Just about everywhere, people learn programming on their graphing calculators and other low-end devices. I cut my teeth on a hand-me-down Psion 3C.

In some sense, I think doing it that way might even be easier. Constraints release creativity, and being able to read a single user's manual (however thick) and technically know everything you need to know is powerful.

I wish there was something akin to TI-Basic for smartphones. A built-in IDE with an interpreted language, with easy path to compilation.

It’s easier to program a TI-89 calculator than an iPhone. Why can’t this be better?

> It’s easier to program a TI-89 calculator than an iPhone.

This is just false. Have a look at Pythonista or one of the numerous JavaScript idea. Hell, there’s even an ocaml environment on iPhone.

It could be a lot better, I agree, but it’s already vastly superior to a ti calculator.

Superior in what way? It’s far easier to write a minimal program on a TI calculator like the TI89. No App Store account or Internet required. It’s included in every calculator for free, with function integration into the hard (ie easier to be precise while typing) keyboard.
> Superior in what way?

When it comes to programming, almost every way. Try getting a job if you only know how to program a TI-84. Now compare that with knowing python or JavaScript.

> It’s far easier to write a minimal program on a TI calculator like the TI89.

Yes, and far harder to write anything but a minimal program. Completely impossible to write anything in a commercially used language.

> No App Store account or Internet required.

So what? These are widely available.

> It’s included in every calculator for free, with function integration into the hard (ie easier to be precise while typing) keyboard.

So what? You can’t write anything resembling a modern program. This is a way in which the calculator is incapable of serving as a general purpose computer, not an advantage.

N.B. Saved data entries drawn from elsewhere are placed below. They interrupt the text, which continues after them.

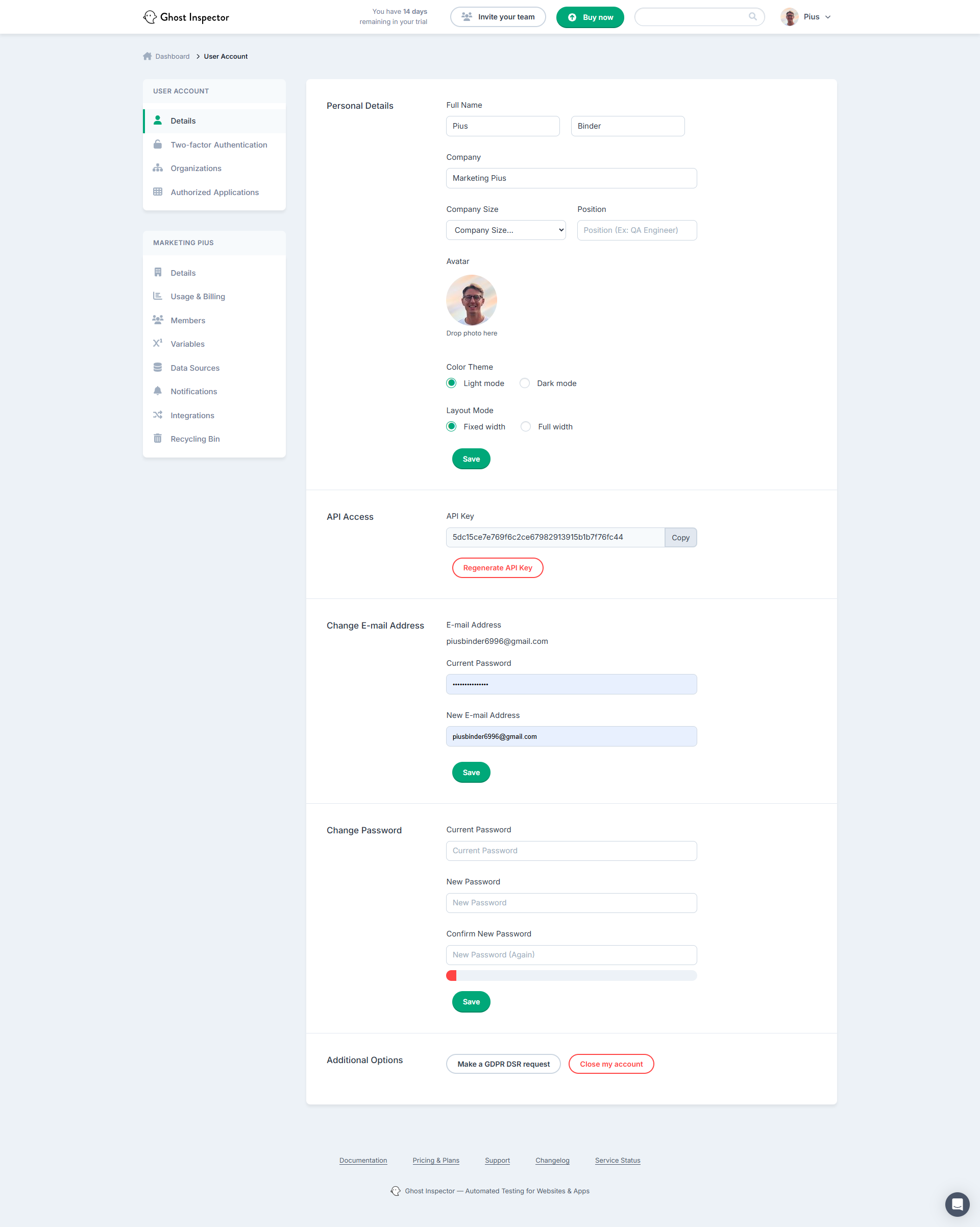Go to Usage & Billing section

click(x=198, y=297)
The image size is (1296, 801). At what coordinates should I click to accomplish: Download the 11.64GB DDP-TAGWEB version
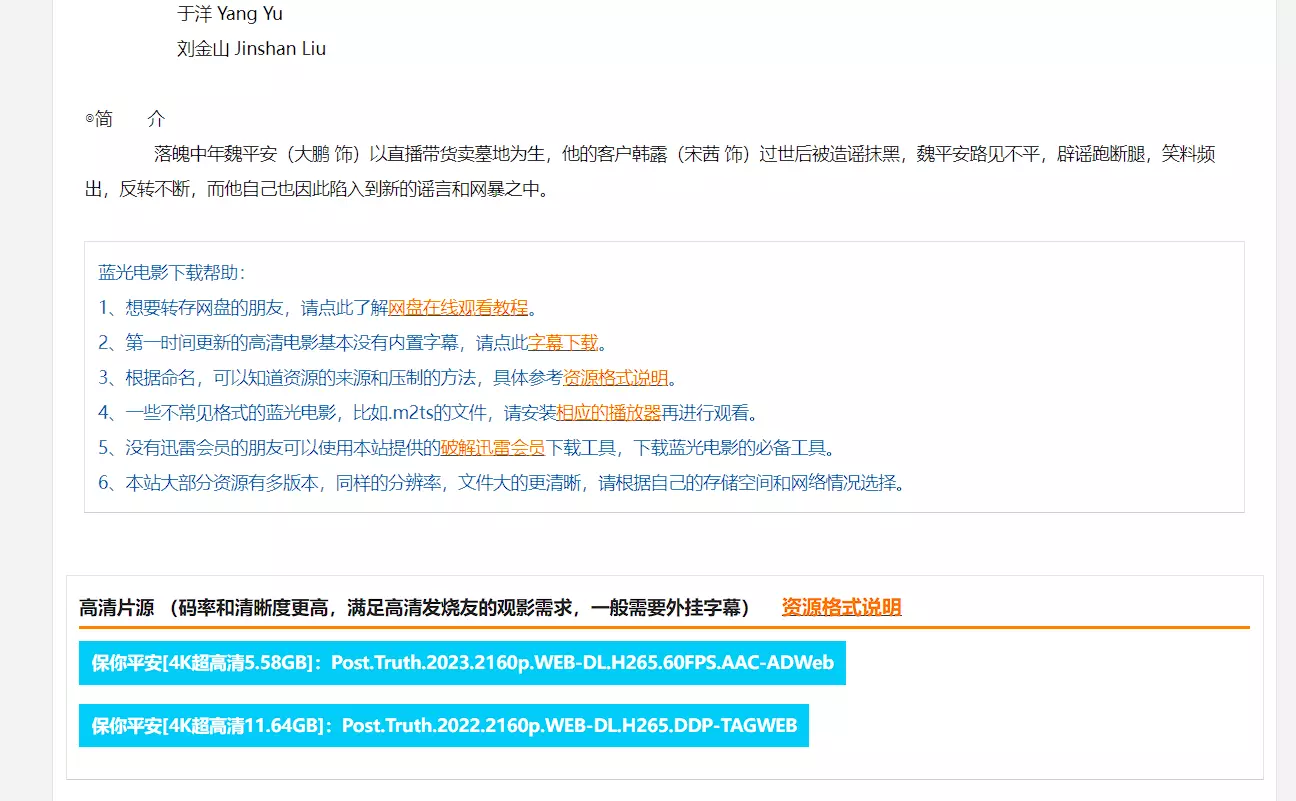click(x=443, y=725)
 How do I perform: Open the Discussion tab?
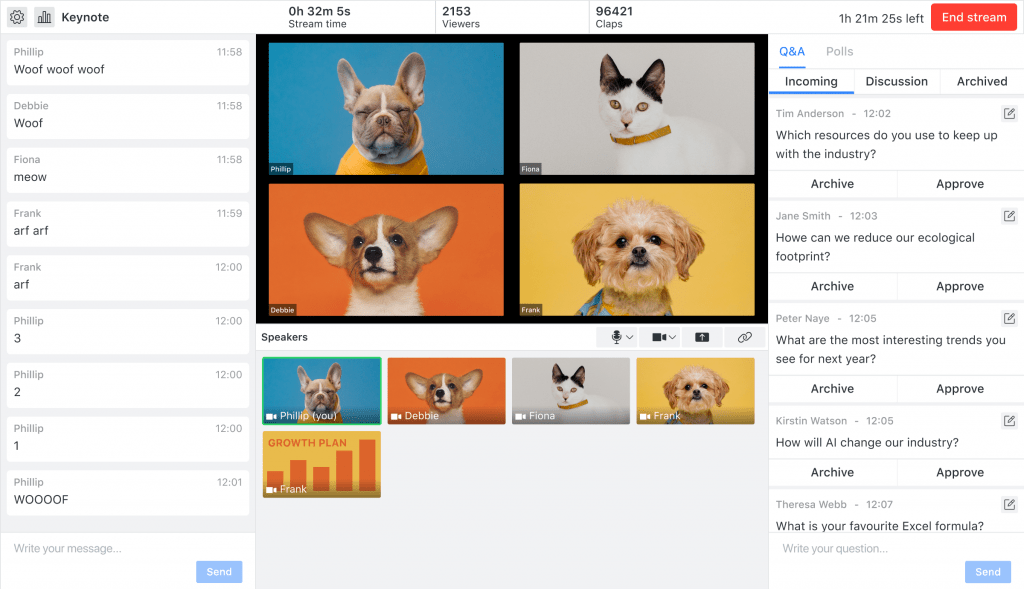point(896,81)
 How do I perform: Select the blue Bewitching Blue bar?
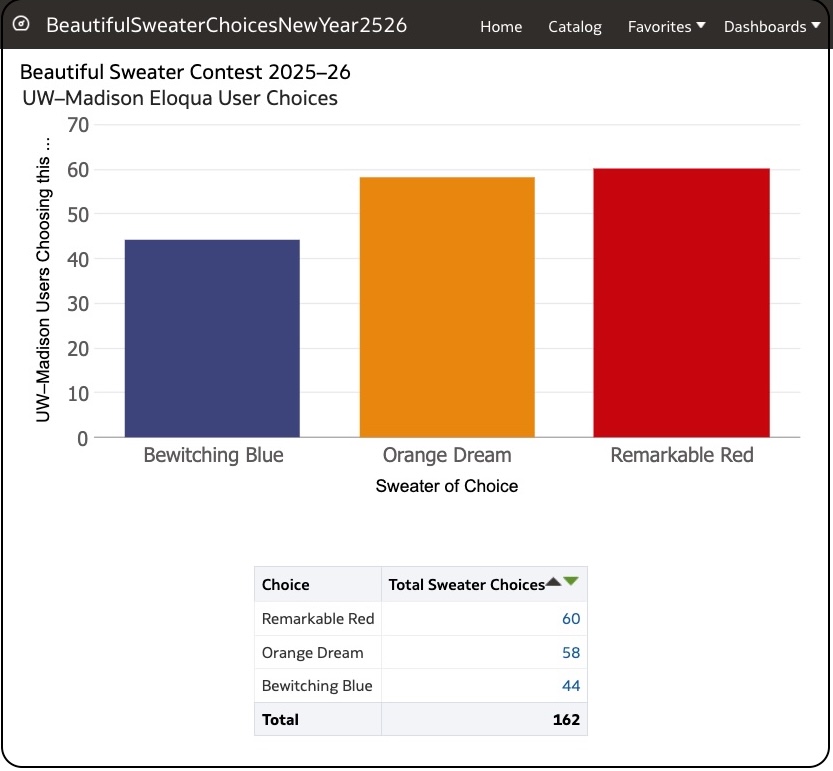tap(212, 338)
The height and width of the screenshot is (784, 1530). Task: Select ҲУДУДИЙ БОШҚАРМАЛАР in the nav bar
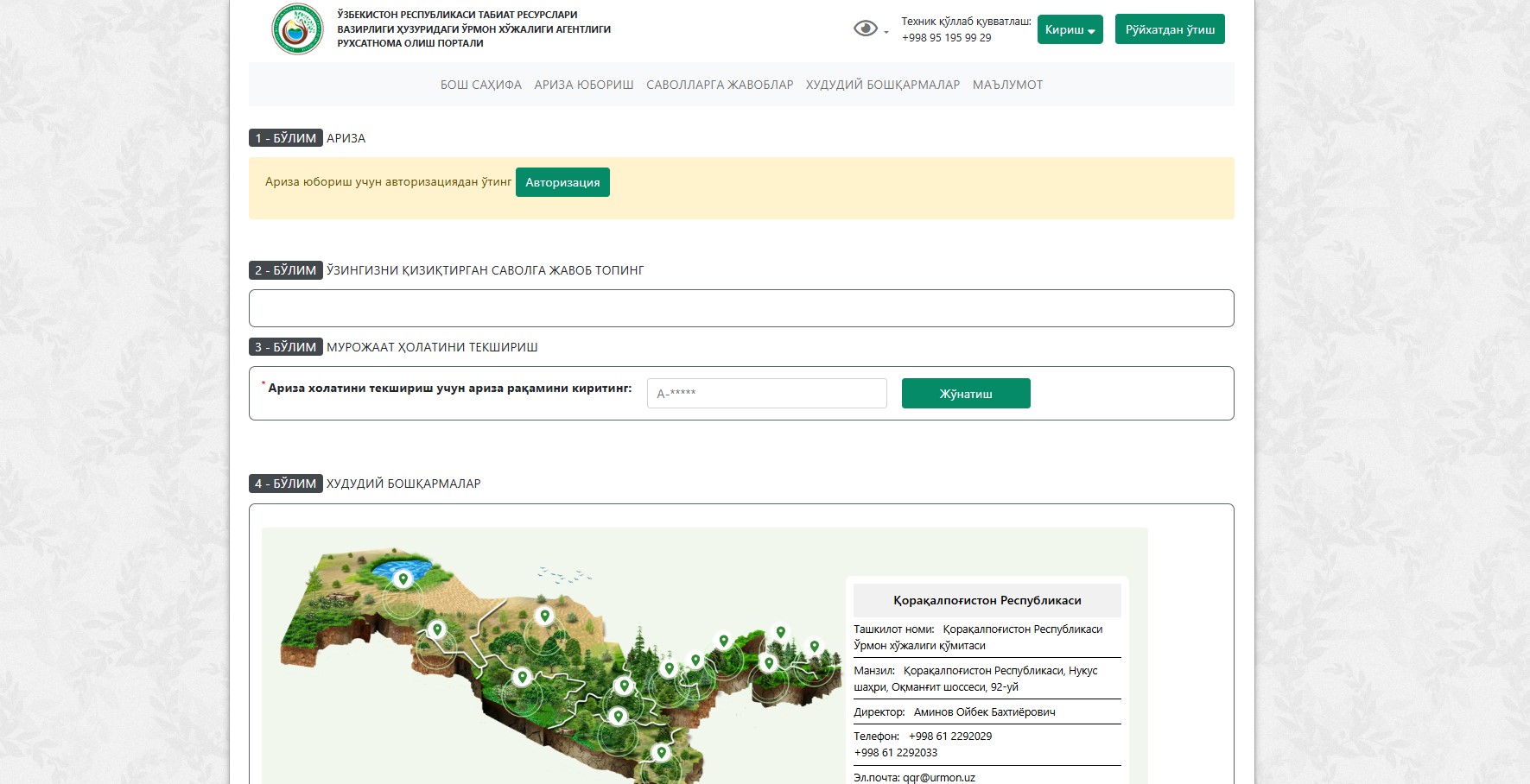click(x=882, y=85)
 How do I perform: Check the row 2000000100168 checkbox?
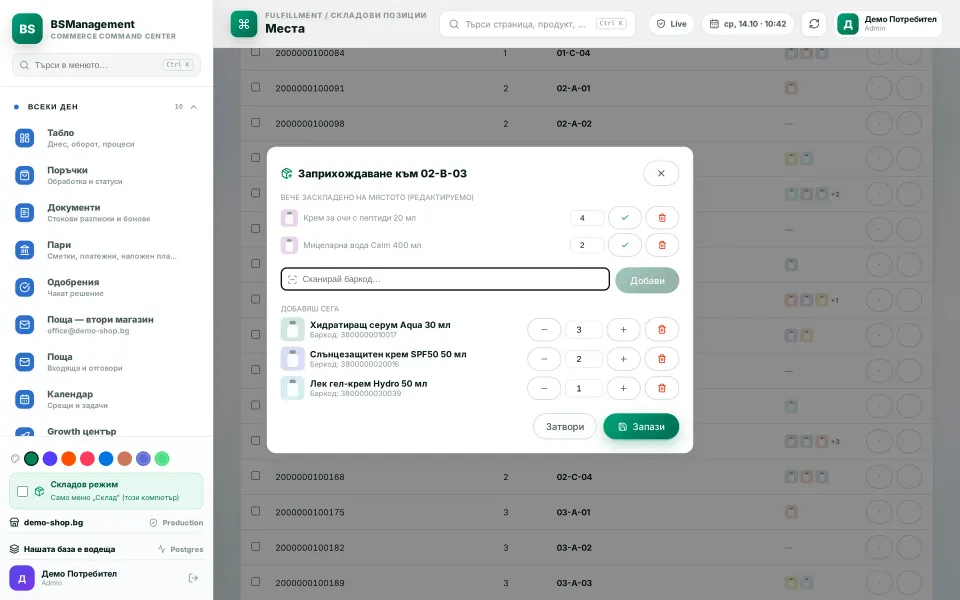(x=255, y=476)
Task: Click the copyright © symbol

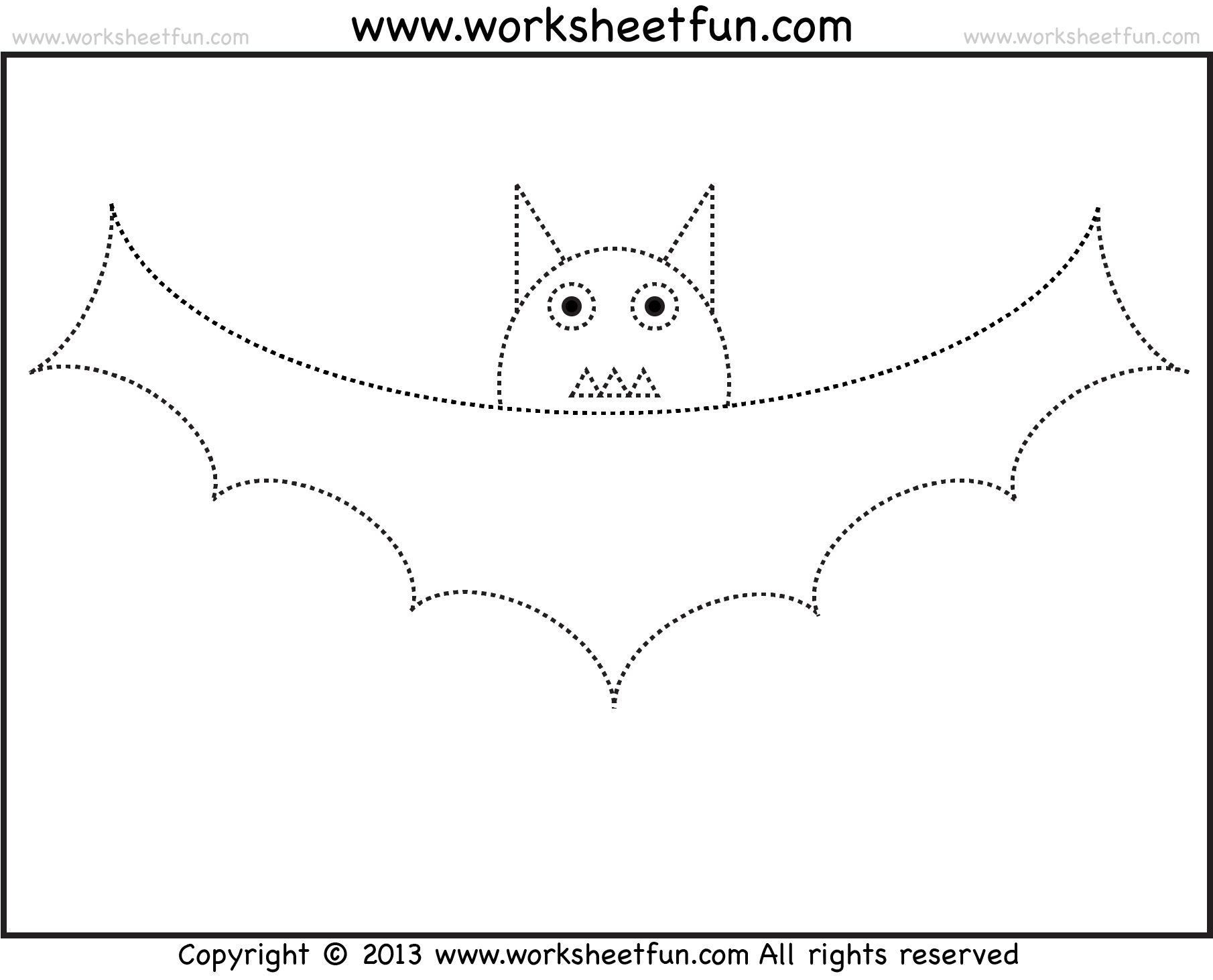Action: (x=336, y=954)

I’m not against calculators. I learned to program on my father’s TI, long before I had access to computers. I still like keystroke programming an HP-15C for repetitive calculations today. But there is no way that is better than Pythonista or the ilk for programming in general.

> Completely impossible to write anything in a commercially used language.

You're approaching this as if the comment was an opinion about the feasibility of doing commercial software development instead of what it was, which is a statement about HCI and the "implicit step zero" of software creation on today's commodity computing devices. Another way to put it is that this is a discussion about friction, and the original comment was specifically an observation about static friction, and you're talking about kinetic friction—while also insisting that the original comment is wrong because you want the subject to be the latter and not the former. It's a weird, overly hostile, and uncharitable way to interpret the other person's words.

The original comment as it stands is fine. Don't expect to be able to interpret it on different terms than the way it was meant to be understood.